#### EXERCISE DESCRIPTION:
Take the line that contains "Instruction: Click the 智舱1.0 title label" as the first line and the last line of the records as the end. Please set down everything in that range exactly.
* * * *
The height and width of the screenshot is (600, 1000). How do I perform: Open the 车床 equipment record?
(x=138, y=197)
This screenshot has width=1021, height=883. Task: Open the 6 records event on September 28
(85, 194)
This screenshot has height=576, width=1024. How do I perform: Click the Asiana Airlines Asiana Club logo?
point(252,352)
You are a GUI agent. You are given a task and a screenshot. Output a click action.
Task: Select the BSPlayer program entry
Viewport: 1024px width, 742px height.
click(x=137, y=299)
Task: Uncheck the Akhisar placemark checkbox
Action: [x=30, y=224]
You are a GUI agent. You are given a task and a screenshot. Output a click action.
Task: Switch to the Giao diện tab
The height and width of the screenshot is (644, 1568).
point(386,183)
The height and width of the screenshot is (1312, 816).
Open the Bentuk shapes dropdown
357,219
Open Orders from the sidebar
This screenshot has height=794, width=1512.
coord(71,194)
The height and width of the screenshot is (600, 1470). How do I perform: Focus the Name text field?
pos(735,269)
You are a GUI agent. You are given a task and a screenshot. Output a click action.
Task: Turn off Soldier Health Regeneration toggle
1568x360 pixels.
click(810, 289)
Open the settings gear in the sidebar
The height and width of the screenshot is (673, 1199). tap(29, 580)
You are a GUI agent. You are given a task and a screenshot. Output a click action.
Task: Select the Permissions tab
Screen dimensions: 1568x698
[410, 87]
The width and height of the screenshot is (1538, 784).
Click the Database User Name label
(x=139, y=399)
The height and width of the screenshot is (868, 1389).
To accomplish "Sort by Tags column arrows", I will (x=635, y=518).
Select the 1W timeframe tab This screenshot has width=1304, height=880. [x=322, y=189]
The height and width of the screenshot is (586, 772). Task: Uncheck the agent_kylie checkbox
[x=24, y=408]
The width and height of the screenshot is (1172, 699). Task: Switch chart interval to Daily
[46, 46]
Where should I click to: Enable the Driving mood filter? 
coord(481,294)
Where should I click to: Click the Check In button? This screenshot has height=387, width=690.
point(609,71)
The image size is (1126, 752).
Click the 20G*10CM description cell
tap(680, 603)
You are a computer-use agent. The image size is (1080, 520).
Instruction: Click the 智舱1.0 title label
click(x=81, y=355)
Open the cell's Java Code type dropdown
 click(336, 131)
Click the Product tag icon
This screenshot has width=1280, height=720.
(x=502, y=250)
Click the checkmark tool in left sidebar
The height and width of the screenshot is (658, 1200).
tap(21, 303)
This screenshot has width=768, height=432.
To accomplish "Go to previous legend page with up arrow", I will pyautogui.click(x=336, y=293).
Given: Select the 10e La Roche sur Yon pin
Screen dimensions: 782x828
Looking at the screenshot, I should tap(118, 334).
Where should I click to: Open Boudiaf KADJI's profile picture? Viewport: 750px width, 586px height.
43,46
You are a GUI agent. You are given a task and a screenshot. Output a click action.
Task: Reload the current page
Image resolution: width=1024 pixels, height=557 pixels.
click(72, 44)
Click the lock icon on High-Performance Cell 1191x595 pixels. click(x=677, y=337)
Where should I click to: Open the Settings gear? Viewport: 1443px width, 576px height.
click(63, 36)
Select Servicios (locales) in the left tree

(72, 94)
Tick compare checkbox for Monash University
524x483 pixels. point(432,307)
* * * *
#### RESPONSE:
Instruction: Click the 智舱1.0 title label
click(x=81, y=355)
Open the cell's Java Code type dropdown
 click(336, 131)
Click the Product tag icon
This screenshot has width=1280, height=720.
(x=502, y=250)
Click the checkmark tool in left sidebar
The height and width of the screenshot is (658, 1200).
tap(21, 303)
This screenshot has width=768, height=432.
To accomplish "Go to previous legend page with up arrow", I will pyautogui.click(x=336, y=293).
Given: Select the 10e La Roche sur Yon pin
Screen dimensions: 782x828
Looking at the screenshot, I should tap(118, 334).
Where should I click to: Open Boudiaf KADJI's profile picture? Viewport: 750px width, 586px height.
43,46
You are a GUI agent. You are given a task and a screenshot. Output a click action.
Task: Reload the current page
Image resolution: width=1024 pixels, height=557 pixels.
click(72, 44)
Click the lock icon on High-Performance Cell 1191x595 pixels. click(x=677, y=337)
Where should I click to: Open the Settings gear? Viewport: 1443px width, 576px height.
click(63, 36)
Select Servicios (locales) in the left tree

(72, 94)
Tick compare checkbox for Monash University
524x483 pixels. point(432,307)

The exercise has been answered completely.